In this show, one female character is ranting about all her problems to her female friend. Her issues are, in fact, rather petty. While her friend doesn't say a word, she finishes her speech and says, "Thanks, I feel a lot better." Her friend then asks, "Ally, what exactly makes your problems so much bigger than anyone else's?" With a completely straight face, Ally replies, "They're mine."

A kid in Uganda has problems I could never imagine. I have luxuries that kid could never imagine. But that doesn't mean bad things can't happen to me, and I'm not allowed to be unhappy or angry about those things. It also doesn't mean that kid in Uganda can't be really happy about good things. We all have our lives to live; and while we shouldn't be allowed to forget and ignore people who have real, terrible stuff to deal with (war, starvation, AIDS, and sexual abuse, just to name a casual few) which is actually a big danger of the apathy in the American public, we can't let our attention to other people's problems stop us from paying attention to ourselves. I want to be happy and sad about my own life; and I also want to do things to help people who are in much worse situations than I am. I can do both. I will do both.

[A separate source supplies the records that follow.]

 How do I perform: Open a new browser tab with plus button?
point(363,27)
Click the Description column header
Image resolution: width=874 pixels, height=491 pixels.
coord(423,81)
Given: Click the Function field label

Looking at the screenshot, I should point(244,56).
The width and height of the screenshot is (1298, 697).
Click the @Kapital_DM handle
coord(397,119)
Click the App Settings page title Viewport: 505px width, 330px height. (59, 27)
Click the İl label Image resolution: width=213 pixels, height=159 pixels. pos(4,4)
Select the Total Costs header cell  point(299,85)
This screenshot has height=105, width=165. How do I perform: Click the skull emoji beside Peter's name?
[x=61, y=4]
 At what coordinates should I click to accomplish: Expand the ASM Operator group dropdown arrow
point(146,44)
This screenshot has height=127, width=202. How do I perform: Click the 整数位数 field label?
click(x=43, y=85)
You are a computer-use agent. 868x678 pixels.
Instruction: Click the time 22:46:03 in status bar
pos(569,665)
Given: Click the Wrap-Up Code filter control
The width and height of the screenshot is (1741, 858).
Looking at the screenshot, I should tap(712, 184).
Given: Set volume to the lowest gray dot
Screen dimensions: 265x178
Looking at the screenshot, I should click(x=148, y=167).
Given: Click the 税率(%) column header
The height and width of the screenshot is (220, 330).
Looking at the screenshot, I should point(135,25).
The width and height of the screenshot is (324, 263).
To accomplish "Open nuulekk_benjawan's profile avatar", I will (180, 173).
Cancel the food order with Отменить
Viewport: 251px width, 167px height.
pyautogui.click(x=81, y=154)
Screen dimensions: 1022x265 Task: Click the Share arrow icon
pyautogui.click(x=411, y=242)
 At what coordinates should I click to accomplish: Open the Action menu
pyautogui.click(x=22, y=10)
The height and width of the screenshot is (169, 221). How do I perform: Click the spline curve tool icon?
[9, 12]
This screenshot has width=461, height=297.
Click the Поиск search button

This country is taking stpes forward, but we are leagues away from being something that, morally, I can be proud of. These rights and luxuries we take for granted come from a ton of corrupt sources, and truthfully, I think ending that suffering and corruption is more important than some of the benefits we get for living in the US. Like, for instance, cable T.V. And laptops. And central air-conditioning. Honestly, we can do without those things. We may not want to, but hey, even without them we are WAY better off than the rest of the world.

I'm sort of wallowing in my own hypocrisy, I know. The thing is, I don't think I'm the kind of person who will be able to make a big change. I don't have that kind of fire inside me. But I want to do what I can without letting my guilt and feelings of obligation push me into something that I'm not the right person for. Hey, maybe I am actually the right person. But I'm not even legally allowed to drive yet. I think I need some time to figure out what role I'll have in making the world a better place.

Wow, off on a crazy tangent. My point (and I do have): I'm not ready to salute the anthem or the flag. So sue me. Hypocrite I may be, but I'm a hypocrite with opinions. Plus, I live in Massachusetts, where you don't get dirty looks for ignoring the Pledge of Allegiance.

I have more to say, but I'm too tired. I'm gonna go to bed now. Also, a shout out to Sierra, who's in England now! I love you, babe, have a great time! I'll write, I promise!

1 comment:

  1. Yeah, you're a damn hypocrite, but in a good way. You THINK. You don't just stand up and say the national anthem because everyone else is doing it. Because you're obligated to do it (well, not in Massachusetts) You know your beliefs, and you stick to them. Be proud of it, girl! You may be among the vast majority of people who are more concerned with their personal problems than the really important ones of people around the world (I'm like that too! Sure, I read and watch the news every day, but my problems still trump everything else in terms of priorities), but you're anything but spoiled or shallow. If you're not ready to say the national anthem yet, and you know that to be true, I applaud you for it. Maybe I'm at a different point than you on that front, and a different place on the political spectrum, but we know who we are (to some extent) and where we stand. So basically, GOOD FOR YOU!!